Setze bitte den Forumsthread über die TiltShift-Aufnahme vom Rhein im Anschluss an seinen letzten Satz fort.

Vorgegebener Text »
────────
# TiltShift-Aufnahme: Rhein



## nieselinho (13. Dez. 2012)

Hallo an alle,
dank der freundlichen Mitarbeiter von RWZ (Raiffeisen Waren Zentrale) in Wiesbaden durfte ich auf das Dach des Silos und hatte eine perfekte Aussicht über den Rhein, Schiersteiner Hafen und Wiesbaden.

Genutzt habe ich das, um eine TiltShift-Aufnahme zu erstellen. Es war a**** kalt da oben 
Hier mein Ergebnis:

[yt]http://www.youtube.com/watch?v=c9gtSBoGbyA[/yt]

Viele Grüße
Robin


----------



## Lucy79 (13. Dez. 2012)

*AW: TiltShift-Aufnahme: Rhein*

*gefällt mir*


----------



## Dr.J (13. Dez. 2012)

*AW: TiltShift-Aufnahme: Rhein*

Kannte diese Technik bislang noch nicht. Super gemacht.


----------



## Joachim (13. Dez. 2012)

*AW: TiltShift-Aufnahme: Rhein*

@Jürgen
Nie den Telekom Werbetrailer gesehen? 

Optimal sind wohl Aufnahmen aus 45° von schräg oben - halt wie wenn man auf ne Modelleisenbahnplatte schaut. Find den Effekt auch witzig - würde da gern mal ne Aufnahme von meinem Traktor haben wollen, wenn er wieder läuft. Beim Grasmähen oder Heuwenden - schaut bestimmt auch ganz nett aus...
────────
Bereitgestellte Daten »
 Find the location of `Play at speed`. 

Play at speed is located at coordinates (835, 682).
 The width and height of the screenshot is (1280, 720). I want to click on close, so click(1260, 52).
────────
Übungsergebnis »
@Robin
Am besten gefällt mir der Anfang mit den Paddlern - da kommt der Effekt besonders gut raus.


----------



## Dr.J (13. Dez. 2012)

*AW: TiltShift-Aufnahme: Rhein*

@Joachim
Nicht bewußt


----------



## Joachim (13. Dez. 2012)

*AW: TiltShift-Aufnahme: Rhein*

Also bis du auch so einer ....


----------



## Dr.J (13. Dez. 2012)

*AW: TiltShift-Aufnahme: Rhein*

Einer, der Werbung wegschaltet?  

Außerdem da ich fast nur Sky gugge, bekomme ich von Werbung kaum was mit.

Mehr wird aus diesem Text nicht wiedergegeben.